→ Prompt: Render the records below, from the line containing "[button] (81, 1251)" through the end, as a Markdown table with the columns Row and Entry, giving each line its row number and leaving out blank lines.
## Begin Given records
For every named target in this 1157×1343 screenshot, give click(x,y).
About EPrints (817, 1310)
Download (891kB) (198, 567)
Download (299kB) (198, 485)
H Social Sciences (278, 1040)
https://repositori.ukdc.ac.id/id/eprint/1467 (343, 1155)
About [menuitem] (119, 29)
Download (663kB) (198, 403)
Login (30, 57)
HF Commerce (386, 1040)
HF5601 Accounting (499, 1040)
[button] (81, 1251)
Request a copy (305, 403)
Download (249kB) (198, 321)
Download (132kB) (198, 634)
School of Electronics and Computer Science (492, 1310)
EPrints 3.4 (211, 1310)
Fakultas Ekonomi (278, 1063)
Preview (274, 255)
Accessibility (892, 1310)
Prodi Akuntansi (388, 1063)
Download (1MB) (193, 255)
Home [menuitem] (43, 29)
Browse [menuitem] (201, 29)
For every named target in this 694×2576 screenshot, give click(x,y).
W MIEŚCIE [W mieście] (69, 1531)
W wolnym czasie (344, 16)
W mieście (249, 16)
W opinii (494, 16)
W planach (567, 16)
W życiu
## End Given records
→ Answer:
| Row | Entry |
|---|---|
| 1 | [button] (81, 1251) |
| 2 | Request a copy (305, 403) |
| 3 | Download (249kB) (198, 321) |
| 4 | Download (132kB) (198, 634) |
| 5 | School of Electronics and Computer Science (492, 1310) |
| 6 | EPrints 3.4 (211, 1310) |
| 7 | Fakultas Ekonomi (278, 1063) |
| 8 | Preview (274, 255) |
| 9 | Accessibility (892, 1310) |
| 10 | Prodi Akuntansi (388, 1063) |
| 11 | Download (1MB) (193, 255) |
| 12 | Home [menuitem] (43, 29) |
| 13 | Browse [menuitem] (201, 29) |
| 14 | For every named target in this 694×2576 screenshot, give click(x,y). |
| 15 | W MIEŚCIE [W mieście] (69, 1531) |
| 16 | W wolnym czasie (344, 16) |
| 17 | W mieście (249, 16) |
| 18 | W opinii (494, 16) |
| 19 | W planach (567, 16) |
| 20 | W życiu |